With support from the University of Richmond

History News Network

History News Network puts current events into historical perspective. Subscribe to our newsletter for new perspectives on the ways history continues to resonate in the present. Explore our archive of thousands of original op-eds and curated stories from around the web. Join us to learn more about the past, now.

David Halberstam: Weekly Standard denounces his brand of war reporting

The accidental death of David Halberstam, onetime war correspondent and author of The Best and the Brightest (1972), has inspired the sort of mournful, sometimes impassioned, obituary language reserved for deceased journalists. THE SCRAPBOOK, in its wisdom, looks upon this as a form of professional courtesy: Only among journalists, after all, is the death of a journalist a national calamity.

Yet Halberstam's demise has yielded an unexpected chief mourner: Democratic foreign policy guru Richard Holbrooke, who first met Halberstam in 1963 when Holbrooke was a Foreign Service officer in Saigon. Holbrooke wrote an op-ed memoir in the Washington Post about Halberstam's Vietnam reporting ("In long overpowering sentences, he conveyed deep anger and a sense of betrayal") and recounted what he must have assumed was a charming story about Halberstam and fellow journalist Neil Sheehan who, in Holbrooke's word, "despised" the senior U.S. commander in South Vietnam, Gen. Paul Harkins. "After some wine," wrote Holbrooke, "they conducted a mock trial of the four-star general for incompetence and dereliction of duty. In his rumbling, powerful voice, David pronounced Harkins 'guilty' of each charge, after which Neil loudly carried out the 'sentence': execution by imaginary firing squad against the back wall of the restaurant."

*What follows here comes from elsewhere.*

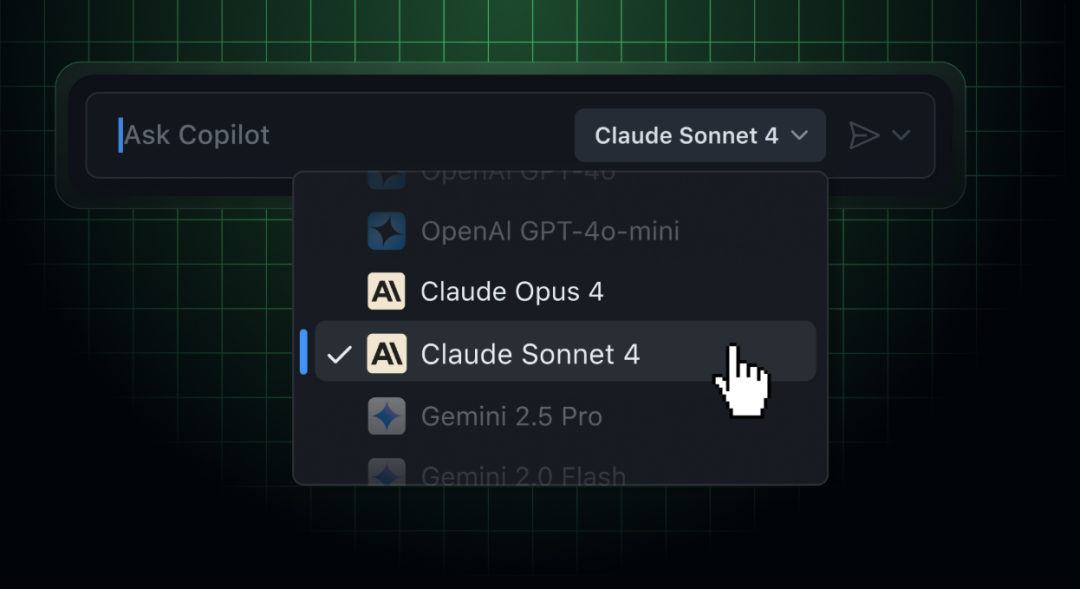
Task: Click the send arrow icon
Action: pos(864,135)
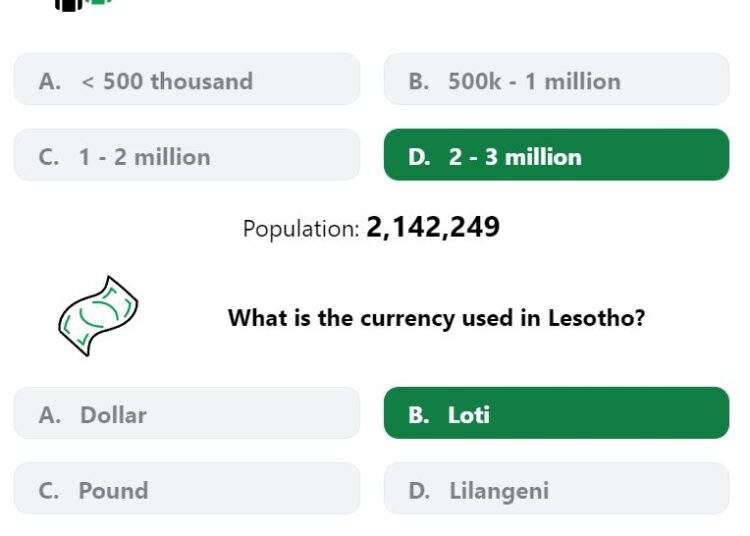Pick Pound as the currency answer

(187, 489)
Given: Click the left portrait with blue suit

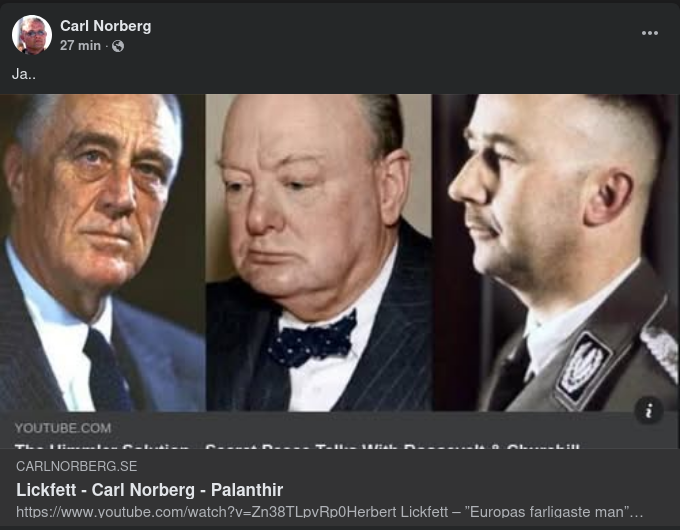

Next, Holbrooke turned up in a brief Halberstam essay by George Packer in the New Yorker. Once again, Halberstam's dyspepsia was front and center: He felt a "personal, vengeful rage" against American officialdom in South Vietnam, according to Packer, and at a Fourth of July party at the

ambassador's residence in Saigon--THE SCRAPBOOK could see this coming--"refused to shake hands with General Paul Harkins." Then Holbrooke made an interesting observation: "David changed war reporting forever," he said to Packer. "He made it not only possible but even romantic to write that your own side was misleading the public about how the war was going."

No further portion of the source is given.